INFORMATION SUPPLIED:

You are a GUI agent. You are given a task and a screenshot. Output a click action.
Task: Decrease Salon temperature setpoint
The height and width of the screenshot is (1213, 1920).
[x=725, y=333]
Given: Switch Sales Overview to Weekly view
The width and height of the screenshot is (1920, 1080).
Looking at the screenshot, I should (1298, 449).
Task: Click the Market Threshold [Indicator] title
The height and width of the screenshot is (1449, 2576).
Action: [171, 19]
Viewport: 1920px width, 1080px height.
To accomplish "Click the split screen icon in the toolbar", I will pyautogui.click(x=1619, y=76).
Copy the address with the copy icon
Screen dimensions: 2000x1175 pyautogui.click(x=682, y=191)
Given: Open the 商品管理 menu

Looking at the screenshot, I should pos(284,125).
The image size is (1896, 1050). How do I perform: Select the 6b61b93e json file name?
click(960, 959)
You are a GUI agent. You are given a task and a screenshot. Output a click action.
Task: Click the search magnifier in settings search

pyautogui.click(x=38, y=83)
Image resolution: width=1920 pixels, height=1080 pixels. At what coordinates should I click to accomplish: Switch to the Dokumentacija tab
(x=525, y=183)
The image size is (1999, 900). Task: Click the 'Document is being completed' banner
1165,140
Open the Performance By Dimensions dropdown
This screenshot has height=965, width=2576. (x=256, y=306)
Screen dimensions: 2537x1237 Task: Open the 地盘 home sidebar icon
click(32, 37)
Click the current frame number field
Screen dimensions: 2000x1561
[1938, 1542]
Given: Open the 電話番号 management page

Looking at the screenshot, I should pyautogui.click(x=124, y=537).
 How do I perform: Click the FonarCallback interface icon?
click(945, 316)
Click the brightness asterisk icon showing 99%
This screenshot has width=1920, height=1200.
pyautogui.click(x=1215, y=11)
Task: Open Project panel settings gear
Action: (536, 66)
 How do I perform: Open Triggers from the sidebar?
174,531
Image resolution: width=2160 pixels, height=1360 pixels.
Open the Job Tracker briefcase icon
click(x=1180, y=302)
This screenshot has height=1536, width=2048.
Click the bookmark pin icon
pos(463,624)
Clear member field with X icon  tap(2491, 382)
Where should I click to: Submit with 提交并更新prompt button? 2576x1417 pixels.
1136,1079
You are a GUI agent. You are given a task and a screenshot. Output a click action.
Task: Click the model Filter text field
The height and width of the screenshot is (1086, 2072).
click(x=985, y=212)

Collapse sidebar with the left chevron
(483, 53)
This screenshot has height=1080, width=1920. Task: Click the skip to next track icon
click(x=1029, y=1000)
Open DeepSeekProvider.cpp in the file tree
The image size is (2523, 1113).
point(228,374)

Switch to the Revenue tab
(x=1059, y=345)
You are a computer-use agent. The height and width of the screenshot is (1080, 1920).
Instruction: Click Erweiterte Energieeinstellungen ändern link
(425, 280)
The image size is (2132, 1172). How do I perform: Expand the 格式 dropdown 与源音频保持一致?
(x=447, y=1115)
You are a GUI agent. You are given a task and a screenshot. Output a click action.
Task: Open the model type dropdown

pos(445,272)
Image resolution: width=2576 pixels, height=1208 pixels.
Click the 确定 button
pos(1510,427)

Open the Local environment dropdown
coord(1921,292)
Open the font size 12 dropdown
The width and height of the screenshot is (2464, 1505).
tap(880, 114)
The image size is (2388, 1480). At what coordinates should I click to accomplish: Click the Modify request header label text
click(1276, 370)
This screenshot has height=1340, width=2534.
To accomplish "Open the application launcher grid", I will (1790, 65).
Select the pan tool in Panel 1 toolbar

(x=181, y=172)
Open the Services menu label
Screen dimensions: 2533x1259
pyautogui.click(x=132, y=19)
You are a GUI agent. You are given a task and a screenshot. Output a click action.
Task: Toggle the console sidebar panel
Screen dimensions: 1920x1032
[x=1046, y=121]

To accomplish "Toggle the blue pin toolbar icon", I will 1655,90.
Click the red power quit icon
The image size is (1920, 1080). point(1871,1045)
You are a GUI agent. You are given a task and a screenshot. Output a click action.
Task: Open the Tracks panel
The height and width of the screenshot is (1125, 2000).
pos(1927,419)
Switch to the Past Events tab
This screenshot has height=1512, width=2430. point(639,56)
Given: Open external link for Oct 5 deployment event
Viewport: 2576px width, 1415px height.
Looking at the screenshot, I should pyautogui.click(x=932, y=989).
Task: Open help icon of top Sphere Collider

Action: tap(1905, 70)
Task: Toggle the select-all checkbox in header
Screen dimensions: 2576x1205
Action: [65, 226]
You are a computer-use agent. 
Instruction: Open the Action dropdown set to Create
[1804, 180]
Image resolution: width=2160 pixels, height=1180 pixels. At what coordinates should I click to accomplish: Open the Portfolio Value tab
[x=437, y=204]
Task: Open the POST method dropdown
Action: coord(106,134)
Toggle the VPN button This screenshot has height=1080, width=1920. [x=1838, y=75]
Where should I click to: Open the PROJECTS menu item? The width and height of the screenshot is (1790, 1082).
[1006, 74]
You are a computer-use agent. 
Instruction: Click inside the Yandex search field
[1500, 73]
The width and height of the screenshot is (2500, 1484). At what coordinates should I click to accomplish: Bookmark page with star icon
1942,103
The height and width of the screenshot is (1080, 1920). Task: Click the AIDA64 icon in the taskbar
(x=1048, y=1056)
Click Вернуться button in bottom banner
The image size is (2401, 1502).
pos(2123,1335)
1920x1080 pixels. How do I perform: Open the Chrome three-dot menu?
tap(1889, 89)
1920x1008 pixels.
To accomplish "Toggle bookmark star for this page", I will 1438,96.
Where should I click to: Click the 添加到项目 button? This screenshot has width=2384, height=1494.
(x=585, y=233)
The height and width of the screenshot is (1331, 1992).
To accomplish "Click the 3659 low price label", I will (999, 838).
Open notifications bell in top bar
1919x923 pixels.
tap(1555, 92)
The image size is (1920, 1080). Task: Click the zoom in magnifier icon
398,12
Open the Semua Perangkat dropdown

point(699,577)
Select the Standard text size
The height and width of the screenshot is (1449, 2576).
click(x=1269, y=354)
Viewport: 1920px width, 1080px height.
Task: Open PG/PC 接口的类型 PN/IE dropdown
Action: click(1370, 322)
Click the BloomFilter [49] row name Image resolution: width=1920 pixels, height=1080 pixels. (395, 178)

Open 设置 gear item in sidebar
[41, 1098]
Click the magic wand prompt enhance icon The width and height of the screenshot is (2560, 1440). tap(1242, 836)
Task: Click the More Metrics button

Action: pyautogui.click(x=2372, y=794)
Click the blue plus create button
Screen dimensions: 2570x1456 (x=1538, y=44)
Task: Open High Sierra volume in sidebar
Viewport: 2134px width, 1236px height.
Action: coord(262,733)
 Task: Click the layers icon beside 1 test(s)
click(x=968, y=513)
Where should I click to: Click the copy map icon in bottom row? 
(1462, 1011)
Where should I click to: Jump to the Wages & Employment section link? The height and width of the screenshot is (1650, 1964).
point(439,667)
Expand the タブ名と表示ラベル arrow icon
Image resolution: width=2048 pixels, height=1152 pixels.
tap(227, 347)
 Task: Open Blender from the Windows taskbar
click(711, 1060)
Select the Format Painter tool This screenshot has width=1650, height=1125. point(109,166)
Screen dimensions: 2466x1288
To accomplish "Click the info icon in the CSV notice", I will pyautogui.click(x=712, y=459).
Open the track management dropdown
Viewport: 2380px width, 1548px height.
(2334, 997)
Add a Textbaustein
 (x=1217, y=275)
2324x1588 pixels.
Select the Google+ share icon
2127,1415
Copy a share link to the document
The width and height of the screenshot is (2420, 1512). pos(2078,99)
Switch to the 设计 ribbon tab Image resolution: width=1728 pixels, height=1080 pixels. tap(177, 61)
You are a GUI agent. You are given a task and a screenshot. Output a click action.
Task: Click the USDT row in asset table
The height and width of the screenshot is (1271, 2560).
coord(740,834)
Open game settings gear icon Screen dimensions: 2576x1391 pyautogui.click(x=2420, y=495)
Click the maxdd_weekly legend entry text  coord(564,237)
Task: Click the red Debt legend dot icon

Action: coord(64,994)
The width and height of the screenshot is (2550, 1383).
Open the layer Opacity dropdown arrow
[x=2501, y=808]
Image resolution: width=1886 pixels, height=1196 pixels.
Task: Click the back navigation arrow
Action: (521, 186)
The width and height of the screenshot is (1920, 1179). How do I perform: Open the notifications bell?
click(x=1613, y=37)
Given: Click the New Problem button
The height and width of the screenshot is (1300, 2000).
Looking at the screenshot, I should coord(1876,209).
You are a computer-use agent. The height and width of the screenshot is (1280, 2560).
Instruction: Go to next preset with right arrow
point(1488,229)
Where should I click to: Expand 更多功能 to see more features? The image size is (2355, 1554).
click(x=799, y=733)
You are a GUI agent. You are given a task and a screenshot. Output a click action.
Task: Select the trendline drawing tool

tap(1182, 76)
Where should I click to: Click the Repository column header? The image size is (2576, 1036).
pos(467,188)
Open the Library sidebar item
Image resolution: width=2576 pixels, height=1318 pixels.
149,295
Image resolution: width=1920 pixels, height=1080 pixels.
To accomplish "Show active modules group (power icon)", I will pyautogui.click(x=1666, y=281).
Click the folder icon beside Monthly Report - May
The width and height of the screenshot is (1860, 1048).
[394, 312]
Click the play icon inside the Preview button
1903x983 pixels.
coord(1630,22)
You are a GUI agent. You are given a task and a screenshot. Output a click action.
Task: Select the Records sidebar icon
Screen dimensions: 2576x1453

AIM OF THE EXERCISE: Copy out all lines above holding "Toggle".

TASK RESPONSE:
Task: Toggle the console sidebar panel
To accomplish "Toggle the blue pin toolbar icon", I will 1655,90.
Task: Toggle the select-all checkbox in header
Toggle the VPN button This screenshot has height=1080, width=1920. [x=1838, y=75]
To accomplish "Toggle bookmark star for this page", I will 1438,96.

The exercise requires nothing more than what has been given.